Eriksen / Toft / Utarm: Penumbra Booming

Skagen / Halvorsen / Toft: H5N1

In addition to Roggbif's noise releases, the Norwegian label also issues some pretty impressive drone music, some of which is nicely represented on the recent collections H5N1 (Avian or Bird Flu) and Penumbra Booming, with the two discs splitting seven pieces between five Norwegian sound artists.

In “Static,” H5N1's opener, Stian Skagen (Ryfylke member) generates scalpel-sharp waves that gradually turn ever-more threatening as they increase in volume and density. Despite the aggressive ambiance, Skagen never lets the piece veer out of control yet still allows its noise level to escalate. MNH's (Morten Norbye Halvorsen) “Ext-Hd” pursues a steadier line by pitching the volume and intensity levels at a consistent mid-range throughout his Mego-meets-Microsound travelogue. The mutating array of miniscule clicks and rustles maintains interest (especially the carnivalesque episode that surfaces in the last half) but the piece lacks the drama and tension of Skagen's opener—until, that is, cacophonous noise erupts sixteen minutes in to collapse buildings for the piece's concluding three minutes. Sten Ove Toft's (the other half of Ryfylke) “Petit Mal” isn't an aural representation of an epileptic seizure as it's title suggests but is rather a twenty-minute Deathprod-like drone of billowing unfurl. Like Skagen's, Toft's piece heats up slowly but, after the halfway mark, spews forth lethal lava and shrapnel before just as suddenly cooling down to a placid whisper.

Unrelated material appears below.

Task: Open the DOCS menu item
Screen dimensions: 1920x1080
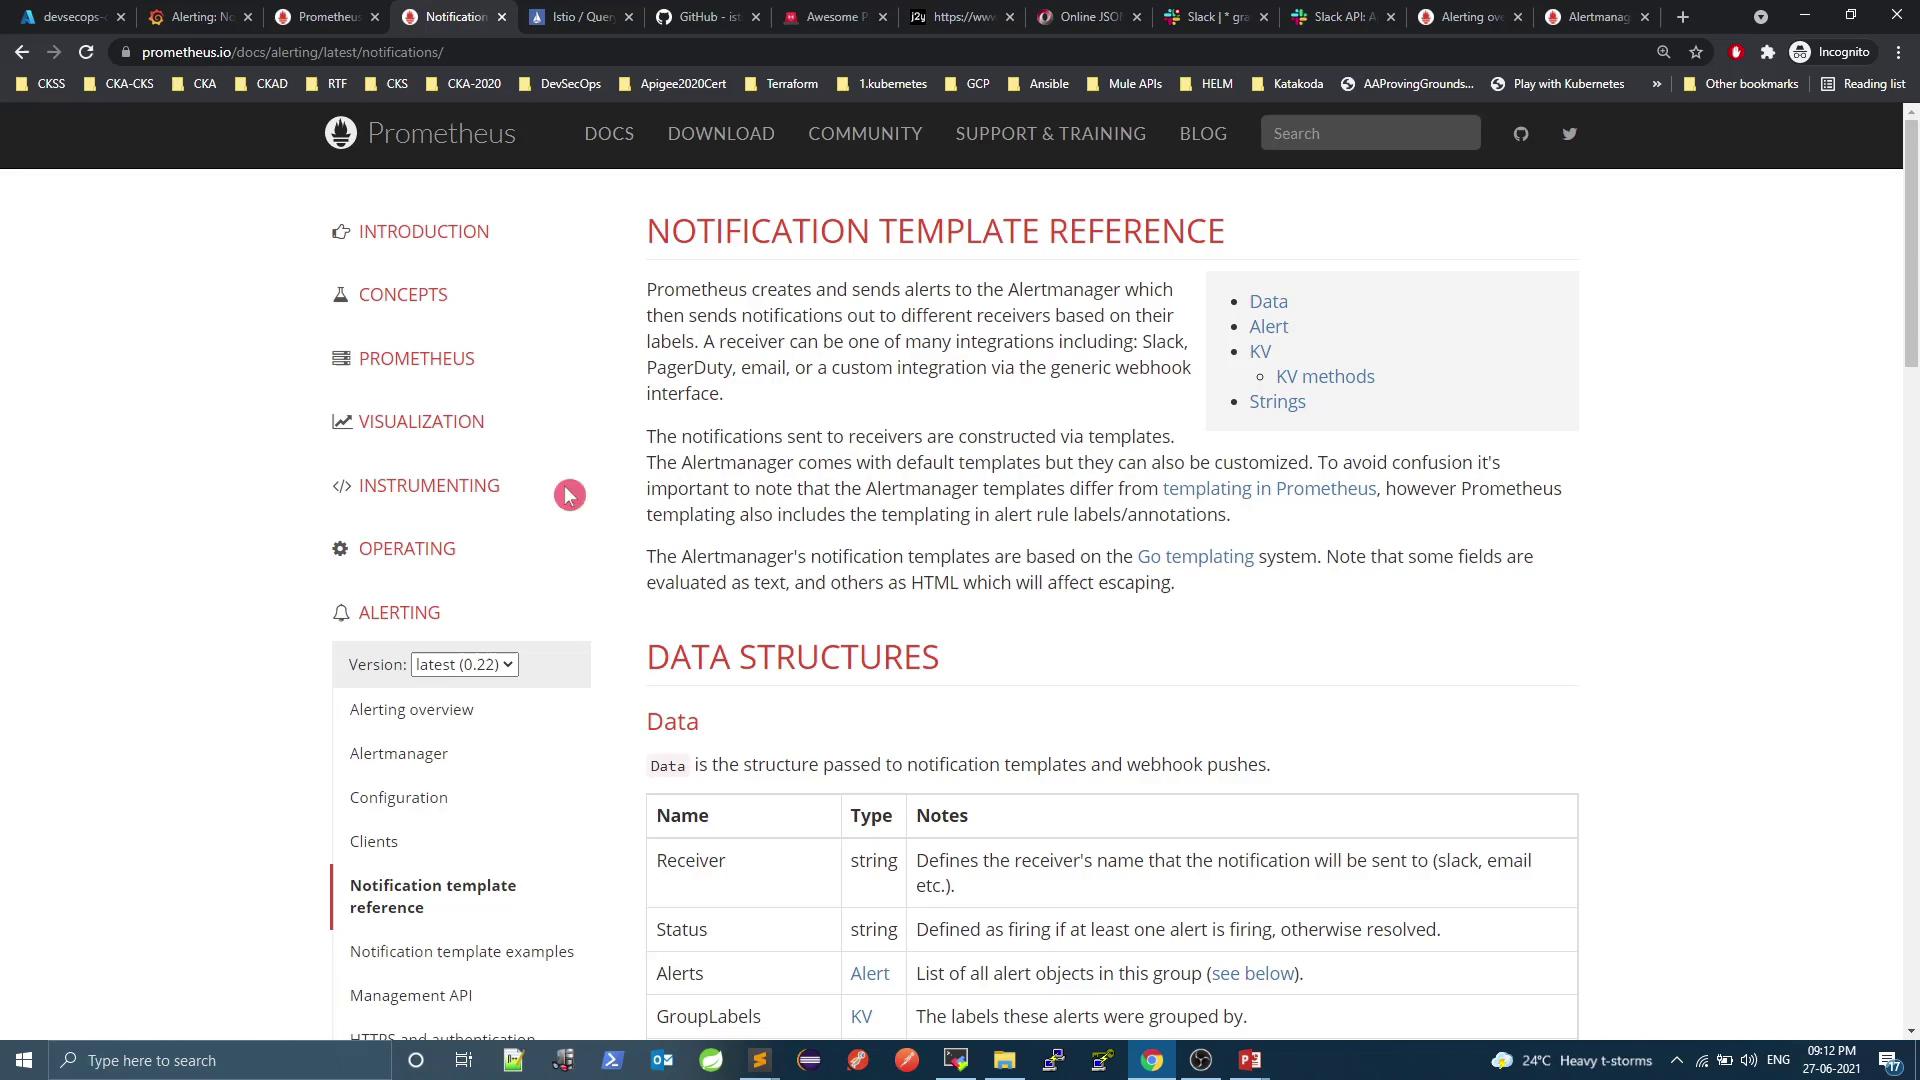Action: pyautogui.click(x=609, y=134)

Jon Eriksen bookends Penumbra Booming with two combustible pieces of standard-issue noise (“Bolts Unfolding,” “Grand Collider”) but it's the central pieces that impress more. Toft returns, this time with an eighteen-minute machine drone titled “Sycamore Croquet Risky.” The piece builds to a broiling churn quickly and then slowly works its way up to a raging torrent at its close. Utarm incorporates orchestral strings and bells into the apocalyptic epic “Doomed From Lust For All That Was” which appeals on many levels, including being less predictable in its compositional path than some of the discs' other pieces. It ends quietly, as if the only hint of activity amidst the blasted remains of a destroyed city is the peaceful simmer that reigns in the aftermath of destruction.